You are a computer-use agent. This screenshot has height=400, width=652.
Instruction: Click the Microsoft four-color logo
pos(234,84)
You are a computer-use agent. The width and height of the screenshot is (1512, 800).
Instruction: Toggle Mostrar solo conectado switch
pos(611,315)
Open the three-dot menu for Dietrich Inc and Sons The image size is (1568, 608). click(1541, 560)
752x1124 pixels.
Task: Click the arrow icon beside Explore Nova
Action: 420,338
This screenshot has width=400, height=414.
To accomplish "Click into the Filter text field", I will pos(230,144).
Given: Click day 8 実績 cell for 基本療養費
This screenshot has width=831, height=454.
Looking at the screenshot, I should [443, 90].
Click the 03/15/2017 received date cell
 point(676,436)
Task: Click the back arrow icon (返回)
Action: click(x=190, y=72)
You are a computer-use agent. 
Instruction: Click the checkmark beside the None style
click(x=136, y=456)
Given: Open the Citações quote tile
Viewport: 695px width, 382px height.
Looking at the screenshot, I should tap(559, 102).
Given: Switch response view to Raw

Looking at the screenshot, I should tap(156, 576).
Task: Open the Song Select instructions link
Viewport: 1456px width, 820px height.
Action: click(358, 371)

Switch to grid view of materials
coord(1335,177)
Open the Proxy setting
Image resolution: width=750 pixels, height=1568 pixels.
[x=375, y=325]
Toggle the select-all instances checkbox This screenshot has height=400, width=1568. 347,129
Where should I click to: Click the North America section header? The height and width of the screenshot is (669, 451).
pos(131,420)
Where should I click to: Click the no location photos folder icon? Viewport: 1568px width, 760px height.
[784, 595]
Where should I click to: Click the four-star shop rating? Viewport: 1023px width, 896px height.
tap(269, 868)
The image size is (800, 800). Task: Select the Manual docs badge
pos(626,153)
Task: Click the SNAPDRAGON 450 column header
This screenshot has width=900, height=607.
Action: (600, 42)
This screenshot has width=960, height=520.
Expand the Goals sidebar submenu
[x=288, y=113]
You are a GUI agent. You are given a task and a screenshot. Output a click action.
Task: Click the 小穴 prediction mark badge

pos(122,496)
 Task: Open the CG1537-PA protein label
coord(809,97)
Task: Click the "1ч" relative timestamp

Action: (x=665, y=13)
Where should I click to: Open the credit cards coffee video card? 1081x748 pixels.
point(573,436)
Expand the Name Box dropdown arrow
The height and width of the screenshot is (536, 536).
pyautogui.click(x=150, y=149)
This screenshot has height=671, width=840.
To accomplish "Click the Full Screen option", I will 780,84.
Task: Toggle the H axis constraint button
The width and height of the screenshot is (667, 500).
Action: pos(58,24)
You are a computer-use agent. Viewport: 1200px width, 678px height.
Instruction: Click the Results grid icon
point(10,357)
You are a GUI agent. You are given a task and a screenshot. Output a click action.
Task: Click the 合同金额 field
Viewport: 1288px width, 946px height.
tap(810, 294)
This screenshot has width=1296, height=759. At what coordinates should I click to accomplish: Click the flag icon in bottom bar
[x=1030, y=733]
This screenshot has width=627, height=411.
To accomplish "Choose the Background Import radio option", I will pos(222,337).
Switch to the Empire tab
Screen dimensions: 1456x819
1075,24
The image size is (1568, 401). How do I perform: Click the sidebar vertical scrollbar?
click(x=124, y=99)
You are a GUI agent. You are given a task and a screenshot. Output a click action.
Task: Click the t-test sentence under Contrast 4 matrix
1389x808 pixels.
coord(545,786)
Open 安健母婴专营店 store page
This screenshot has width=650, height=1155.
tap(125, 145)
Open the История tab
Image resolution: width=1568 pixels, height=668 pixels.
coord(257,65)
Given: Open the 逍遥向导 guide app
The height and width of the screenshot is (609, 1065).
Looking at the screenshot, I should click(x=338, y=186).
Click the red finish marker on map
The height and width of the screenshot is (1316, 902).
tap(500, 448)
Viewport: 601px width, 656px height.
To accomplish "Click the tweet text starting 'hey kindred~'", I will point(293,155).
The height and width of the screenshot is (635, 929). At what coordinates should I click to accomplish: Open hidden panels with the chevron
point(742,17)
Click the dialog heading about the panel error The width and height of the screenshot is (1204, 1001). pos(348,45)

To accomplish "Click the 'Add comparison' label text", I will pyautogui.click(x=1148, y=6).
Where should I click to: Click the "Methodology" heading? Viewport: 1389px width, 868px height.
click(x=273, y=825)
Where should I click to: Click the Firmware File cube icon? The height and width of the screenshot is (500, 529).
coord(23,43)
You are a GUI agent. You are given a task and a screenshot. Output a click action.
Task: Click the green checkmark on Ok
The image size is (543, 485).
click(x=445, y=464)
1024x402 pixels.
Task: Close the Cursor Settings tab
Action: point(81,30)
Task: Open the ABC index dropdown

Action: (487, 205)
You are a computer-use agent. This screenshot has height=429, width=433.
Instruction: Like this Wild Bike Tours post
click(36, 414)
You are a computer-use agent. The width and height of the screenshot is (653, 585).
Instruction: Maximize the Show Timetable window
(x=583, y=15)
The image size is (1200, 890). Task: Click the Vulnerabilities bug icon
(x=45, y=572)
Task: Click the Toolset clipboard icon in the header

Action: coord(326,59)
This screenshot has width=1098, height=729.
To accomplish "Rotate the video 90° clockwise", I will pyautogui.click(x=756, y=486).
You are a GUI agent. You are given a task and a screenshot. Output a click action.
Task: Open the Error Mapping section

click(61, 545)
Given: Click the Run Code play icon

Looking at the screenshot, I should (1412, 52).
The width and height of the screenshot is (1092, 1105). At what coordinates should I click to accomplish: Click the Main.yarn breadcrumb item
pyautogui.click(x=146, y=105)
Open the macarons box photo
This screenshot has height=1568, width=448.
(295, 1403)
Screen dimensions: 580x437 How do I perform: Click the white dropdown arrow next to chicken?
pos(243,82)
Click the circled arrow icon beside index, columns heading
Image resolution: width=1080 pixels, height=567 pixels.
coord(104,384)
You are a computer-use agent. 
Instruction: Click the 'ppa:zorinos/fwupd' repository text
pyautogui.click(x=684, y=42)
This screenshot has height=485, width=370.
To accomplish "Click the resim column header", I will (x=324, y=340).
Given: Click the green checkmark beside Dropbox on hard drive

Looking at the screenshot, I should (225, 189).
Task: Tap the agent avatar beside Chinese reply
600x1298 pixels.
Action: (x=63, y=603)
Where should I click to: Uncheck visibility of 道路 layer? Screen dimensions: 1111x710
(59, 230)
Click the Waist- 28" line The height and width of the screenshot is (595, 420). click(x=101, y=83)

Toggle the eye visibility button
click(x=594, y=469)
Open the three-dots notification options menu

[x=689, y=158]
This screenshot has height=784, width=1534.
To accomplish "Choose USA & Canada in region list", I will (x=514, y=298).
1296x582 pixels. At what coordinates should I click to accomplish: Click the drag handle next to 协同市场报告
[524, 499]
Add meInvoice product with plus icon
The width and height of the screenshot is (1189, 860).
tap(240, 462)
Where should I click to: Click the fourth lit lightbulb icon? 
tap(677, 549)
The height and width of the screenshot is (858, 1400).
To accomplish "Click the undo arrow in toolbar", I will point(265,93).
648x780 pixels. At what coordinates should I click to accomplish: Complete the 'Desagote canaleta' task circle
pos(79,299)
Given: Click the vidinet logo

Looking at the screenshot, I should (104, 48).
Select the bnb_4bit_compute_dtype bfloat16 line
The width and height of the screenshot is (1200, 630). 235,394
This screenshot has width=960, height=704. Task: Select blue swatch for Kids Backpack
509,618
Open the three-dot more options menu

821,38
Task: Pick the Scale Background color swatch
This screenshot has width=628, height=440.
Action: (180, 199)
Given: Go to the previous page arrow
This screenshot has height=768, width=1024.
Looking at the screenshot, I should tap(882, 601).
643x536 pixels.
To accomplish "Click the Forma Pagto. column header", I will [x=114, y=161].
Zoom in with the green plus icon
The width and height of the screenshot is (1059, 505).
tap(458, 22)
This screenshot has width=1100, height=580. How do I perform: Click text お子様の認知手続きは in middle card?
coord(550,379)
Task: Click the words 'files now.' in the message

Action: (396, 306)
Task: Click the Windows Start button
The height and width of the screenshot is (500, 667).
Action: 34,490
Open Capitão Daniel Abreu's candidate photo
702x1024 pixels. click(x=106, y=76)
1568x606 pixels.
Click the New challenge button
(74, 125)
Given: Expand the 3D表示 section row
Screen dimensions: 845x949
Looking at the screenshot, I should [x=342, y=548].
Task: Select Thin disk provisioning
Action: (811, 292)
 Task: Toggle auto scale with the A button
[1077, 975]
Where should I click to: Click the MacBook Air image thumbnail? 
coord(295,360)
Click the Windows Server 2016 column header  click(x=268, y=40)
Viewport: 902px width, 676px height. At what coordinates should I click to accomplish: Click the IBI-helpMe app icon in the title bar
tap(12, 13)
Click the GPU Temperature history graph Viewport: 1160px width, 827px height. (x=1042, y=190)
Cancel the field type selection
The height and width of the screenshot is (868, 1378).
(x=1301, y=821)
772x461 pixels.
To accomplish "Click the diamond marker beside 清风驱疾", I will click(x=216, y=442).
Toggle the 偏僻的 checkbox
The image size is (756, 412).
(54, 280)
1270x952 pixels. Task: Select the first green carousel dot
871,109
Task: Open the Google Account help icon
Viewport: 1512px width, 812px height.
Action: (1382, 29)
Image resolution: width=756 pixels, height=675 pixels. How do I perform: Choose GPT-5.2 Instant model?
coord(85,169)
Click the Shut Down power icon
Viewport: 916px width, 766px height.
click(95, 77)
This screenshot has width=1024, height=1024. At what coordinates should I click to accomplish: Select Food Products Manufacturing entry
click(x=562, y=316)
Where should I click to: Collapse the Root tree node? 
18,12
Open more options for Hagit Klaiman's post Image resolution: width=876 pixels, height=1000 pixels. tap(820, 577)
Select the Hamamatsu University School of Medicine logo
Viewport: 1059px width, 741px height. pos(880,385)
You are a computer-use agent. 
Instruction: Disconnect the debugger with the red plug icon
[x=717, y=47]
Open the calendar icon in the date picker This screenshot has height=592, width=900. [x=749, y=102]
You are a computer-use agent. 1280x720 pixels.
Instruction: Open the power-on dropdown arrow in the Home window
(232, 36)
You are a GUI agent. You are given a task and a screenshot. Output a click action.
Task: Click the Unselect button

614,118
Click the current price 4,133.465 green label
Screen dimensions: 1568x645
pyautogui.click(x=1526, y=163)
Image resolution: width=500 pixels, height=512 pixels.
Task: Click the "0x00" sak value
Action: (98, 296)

> [Prompt]: From the entries, copy every line in which the string "checkbox" can be found.

> [Response]:
Toggle the select-all instances checkbox This screenshot has height=400, width=1568. 347,129
Toggle the 偏僻的 checkbox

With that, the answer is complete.